The previous all-time high was recorded four days ago, on September 24, when 828 deaths were registered.
Kremlin spokesperson Dmitry Peskov acknowledged the country’s regions had seen an increase in coronavirus cases while speaking to journalists on Tuesday.
The head of Russia’s public health watchdog Rospotrebnadzor, Anna Popova, said last week it was hard to determine when cases would slow, with less than 50 million Russians having received a first dose of a vaccine.
“We have, let us say, 110-115 million adults. Of them, some 47 million have received one dose. This is less than a half [of Russia’s adult population] … so we have no grounds to say today that [infections] will stop,” state news agency TASS quoted Popova as saying.
Russia is one of the countries worst affected by the pandemic, reporting the seventh highest number of cases globally, according to John Hopkins University data. It is currently battling a devastating third wave of infections.
In total, it has registered 7,464,708 cases across the country, while the total number of coronavirus-related deaths since the beginning of the pandemic now stands at 205,531, according to official figures.
CNN has previously reported that the actual toll is believed to be much higher due in part to the way Russia classifies coronavirus deaths.
Despite being the first country in the world to approve a coronavirus vaccine, Sputnik V, for use in August 2020, Russia has since lagged behind much of the world when it comes to getting its population inoculated.

Actions to take:
(a) Using the passage on Russia's coronavirus outbreak, answer these questions:
(i) On what date was the previous all-time high of deaths recorded, and how many deaths were registered then?
(ii) According to Anna Popova, roughly how many Russian adults have received one vaccine dose?
(iii) What total number of cases has Russia registered across the country?
(b) List every organization or institution named in the passage on Russia's coronavirus outbreak.
(c) Continue the passage on Russia's coronavirus outbreak from its final sentence.
The entries that follow were gathered from a separate source and are unrelated to the passage on Russia's coronavirus outbreak.

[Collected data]
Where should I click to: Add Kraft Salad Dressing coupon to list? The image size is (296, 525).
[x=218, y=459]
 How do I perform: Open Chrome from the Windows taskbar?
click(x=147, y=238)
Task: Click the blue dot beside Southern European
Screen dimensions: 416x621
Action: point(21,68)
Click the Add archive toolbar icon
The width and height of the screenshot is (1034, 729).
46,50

Numbered responses:
(a)
(i) September 24, with 828 deaths registered.
(ii) Some 47 million.
(iii) 7,464,708 cases.

(b)
Kremlin
Rospotrebnadzor
TASS
John Hopkins University
CNN

(c)
It is struggling with persistently low vaccination rates – a problem caused by high levels of hesitancy among its population. Just over a quarter of Russians have received the shot, compared to more than a half in the United States and two thirds in the United Kingdom, according Our World in Data.
In a bid to try and bolster vaccination numbers, Moscow authorities in June ordered that at least 60% of service industries staff – spanning everything from catering to housing to transport – had to get at least one shot by mid-July. Peskov said at the time that while vaccination was voluntary, workers were at risk of losing their jobs if they declined a shot.
Meanwhile, Russian President Vladimir Putin has been self-isolating in recent weeks after several people in his inner circle tested positive for Covid-19, the Kremlin said on September 14.
Putin told a summit of the Collective Security Treaty Organization via video link that “several dozen people” from his entourage had contracted the virus.
Peskov previously said that the Russian president had tested negative for coronavirus and was “absolutely healthy.”